** START OF Information provided **
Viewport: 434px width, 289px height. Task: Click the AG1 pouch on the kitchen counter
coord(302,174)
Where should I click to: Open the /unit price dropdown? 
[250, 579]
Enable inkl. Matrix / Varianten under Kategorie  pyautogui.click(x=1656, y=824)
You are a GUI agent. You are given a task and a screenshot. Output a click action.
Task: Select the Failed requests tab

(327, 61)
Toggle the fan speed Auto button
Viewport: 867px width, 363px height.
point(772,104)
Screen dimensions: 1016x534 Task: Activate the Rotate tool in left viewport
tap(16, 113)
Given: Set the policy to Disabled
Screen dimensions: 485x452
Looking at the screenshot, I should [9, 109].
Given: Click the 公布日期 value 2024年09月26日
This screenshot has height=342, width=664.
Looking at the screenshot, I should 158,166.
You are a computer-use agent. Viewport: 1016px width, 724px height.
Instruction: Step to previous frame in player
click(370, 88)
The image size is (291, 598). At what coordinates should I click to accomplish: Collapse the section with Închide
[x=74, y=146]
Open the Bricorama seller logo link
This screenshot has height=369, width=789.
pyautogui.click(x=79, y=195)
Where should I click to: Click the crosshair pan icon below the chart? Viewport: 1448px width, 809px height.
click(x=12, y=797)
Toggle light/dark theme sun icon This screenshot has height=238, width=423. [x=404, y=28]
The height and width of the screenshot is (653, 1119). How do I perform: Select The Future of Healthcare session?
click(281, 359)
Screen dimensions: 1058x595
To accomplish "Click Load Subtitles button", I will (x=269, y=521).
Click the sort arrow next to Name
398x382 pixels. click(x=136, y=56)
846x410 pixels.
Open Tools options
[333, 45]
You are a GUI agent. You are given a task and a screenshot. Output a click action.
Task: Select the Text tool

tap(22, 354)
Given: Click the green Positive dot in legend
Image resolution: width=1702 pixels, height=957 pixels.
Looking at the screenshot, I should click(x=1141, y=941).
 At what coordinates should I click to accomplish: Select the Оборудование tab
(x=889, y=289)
** END OF Information provided **
● **Challenge**: Pull out each line from the items above that contains the string "coordinates", copying every such line in full.

● **Right answer**:
The image size is (291, 598). At what coordinates should I click to accomplish: Collapse the section with Închide
 At what coordinates should I click to accomplish: Select the Оборудование tab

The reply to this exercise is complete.